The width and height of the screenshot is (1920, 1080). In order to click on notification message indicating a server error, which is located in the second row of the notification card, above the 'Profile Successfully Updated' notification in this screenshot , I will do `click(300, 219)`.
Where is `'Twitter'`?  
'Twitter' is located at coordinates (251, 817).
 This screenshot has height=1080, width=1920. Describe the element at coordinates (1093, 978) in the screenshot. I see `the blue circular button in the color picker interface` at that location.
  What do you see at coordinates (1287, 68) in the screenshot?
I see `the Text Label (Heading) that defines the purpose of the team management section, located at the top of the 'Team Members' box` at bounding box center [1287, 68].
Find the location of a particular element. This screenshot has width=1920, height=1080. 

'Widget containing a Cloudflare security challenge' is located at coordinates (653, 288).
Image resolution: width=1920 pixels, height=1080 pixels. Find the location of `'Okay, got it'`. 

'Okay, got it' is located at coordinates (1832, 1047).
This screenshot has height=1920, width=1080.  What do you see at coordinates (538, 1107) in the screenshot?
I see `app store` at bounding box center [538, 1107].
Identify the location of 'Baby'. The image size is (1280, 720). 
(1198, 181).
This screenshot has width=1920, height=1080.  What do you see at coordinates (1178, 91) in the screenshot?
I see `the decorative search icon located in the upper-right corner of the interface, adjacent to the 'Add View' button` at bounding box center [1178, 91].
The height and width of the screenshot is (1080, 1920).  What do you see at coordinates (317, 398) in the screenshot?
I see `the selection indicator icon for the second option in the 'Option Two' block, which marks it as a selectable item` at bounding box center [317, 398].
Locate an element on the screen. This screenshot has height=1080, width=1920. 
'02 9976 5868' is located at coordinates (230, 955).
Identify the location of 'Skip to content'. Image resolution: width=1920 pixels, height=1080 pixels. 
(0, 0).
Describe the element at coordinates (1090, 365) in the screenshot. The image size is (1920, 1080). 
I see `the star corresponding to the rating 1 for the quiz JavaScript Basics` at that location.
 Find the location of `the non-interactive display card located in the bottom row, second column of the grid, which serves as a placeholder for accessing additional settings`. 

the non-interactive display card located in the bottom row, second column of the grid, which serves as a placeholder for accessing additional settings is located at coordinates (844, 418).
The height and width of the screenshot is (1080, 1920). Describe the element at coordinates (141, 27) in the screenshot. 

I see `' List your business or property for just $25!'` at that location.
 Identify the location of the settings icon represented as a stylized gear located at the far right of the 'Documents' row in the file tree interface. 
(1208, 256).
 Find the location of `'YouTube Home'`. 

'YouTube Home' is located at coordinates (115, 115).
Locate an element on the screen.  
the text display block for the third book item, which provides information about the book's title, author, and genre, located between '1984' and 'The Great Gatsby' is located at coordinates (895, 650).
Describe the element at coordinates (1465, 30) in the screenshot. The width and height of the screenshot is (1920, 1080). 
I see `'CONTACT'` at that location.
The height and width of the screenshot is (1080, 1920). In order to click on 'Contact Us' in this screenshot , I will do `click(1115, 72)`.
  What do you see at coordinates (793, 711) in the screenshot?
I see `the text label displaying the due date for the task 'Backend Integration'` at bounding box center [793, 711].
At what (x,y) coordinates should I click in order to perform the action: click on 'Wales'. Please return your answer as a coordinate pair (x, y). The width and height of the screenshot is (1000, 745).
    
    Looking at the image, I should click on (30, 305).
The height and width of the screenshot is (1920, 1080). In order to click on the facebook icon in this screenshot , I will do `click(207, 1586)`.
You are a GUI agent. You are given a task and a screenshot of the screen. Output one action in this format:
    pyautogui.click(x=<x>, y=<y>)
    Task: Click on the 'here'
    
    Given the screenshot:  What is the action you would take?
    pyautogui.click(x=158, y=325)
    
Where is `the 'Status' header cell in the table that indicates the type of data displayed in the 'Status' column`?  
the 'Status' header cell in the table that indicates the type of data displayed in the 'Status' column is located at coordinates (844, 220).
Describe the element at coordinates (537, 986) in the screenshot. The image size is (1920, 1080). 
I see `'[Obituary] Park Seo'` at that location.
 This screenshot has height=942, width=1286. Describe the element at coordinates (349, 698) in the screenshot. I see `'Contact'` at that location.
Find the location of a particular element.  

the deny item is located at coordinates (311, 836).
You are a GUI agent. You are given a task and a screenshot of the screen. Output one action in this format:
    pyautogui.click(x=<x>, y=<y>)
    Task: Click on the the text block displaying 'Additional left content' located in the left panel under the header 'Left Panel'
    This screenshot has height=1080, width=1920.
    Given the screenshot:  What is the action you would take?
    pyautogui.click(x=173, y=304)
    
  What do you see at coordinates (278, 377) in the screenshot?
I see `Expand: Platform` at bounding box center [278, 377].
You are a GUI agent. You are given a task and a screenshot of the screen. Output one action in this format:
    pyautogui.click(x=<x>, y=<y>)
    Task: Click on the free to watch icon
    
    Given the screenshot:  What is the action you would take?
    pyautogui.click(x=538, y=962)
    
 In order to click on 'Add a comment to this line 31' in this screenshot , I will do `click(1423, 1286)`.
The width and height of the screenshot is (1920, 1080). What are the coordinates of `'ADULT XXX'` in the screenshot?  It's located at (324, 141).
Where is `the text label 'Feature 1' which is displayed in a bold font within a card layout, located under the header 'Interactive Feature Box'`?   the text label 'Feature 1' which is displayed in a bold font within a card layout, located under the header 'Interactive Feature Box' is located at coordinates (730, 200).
——
__GIVEN REQUEST__.
Starting at the line that contains "Describe the element at coordinates (1465, 30)" and ending at the line that contains "coordinates (844, 220).", recast those lines of the records as a JSON list of strings, one string per line, with blank lines left out.

__EXPECTED ANSWER__.
[
  "Describe the element at coordinates (1465, 30) in the screenshot. The width and height of the screenshot is (1920, 1080). ",
  "I see `'CONTACT'` at that location.",
  "The height and width of the screenshot is (1080, 1920). In order to click on 'Contact Us' in this screenshot , I will do `click(1115, 72)`.",
  "  What do you see at coordinates (793, 711) in the screenshot?",
  "I see `the text label displaying the due date for the task 'Backend Integration'` at bounding box center [793, 711].",
  "At what (x,y) coordinates should I click in order to perform the action: click on 'Wales'. Please return your answer as a coordinate pair (x, y). The width and height of the screenshot is (1000, 745).",
  "    Looking at the image, I should click on (30, 305).",
  "The height and width of the screenshot is (1920, 1080). In order to click on the facebook icon in this screenshot , I will do `click(207, 1586)`.",
  "You are a GUI agent. You are given a task and a screenshot of the screen. Output one action in this format:",
  "    pyautogui.click(x=<x>, y=<y>)",
  "    Task: Click on the 'here'",
  "    Given the screenshot:  What is the action you would take?",
  "    pyautogui.click(x=158, y=325)",
  "Where is `the 'Status' header cell in the table that indicates the type of data displayed in the 'Status' column`?  ",
  "the 'Status' header cell in the table that indicates the type of data displayed in the 'Status' column is located at coordinates (844, 220)."
]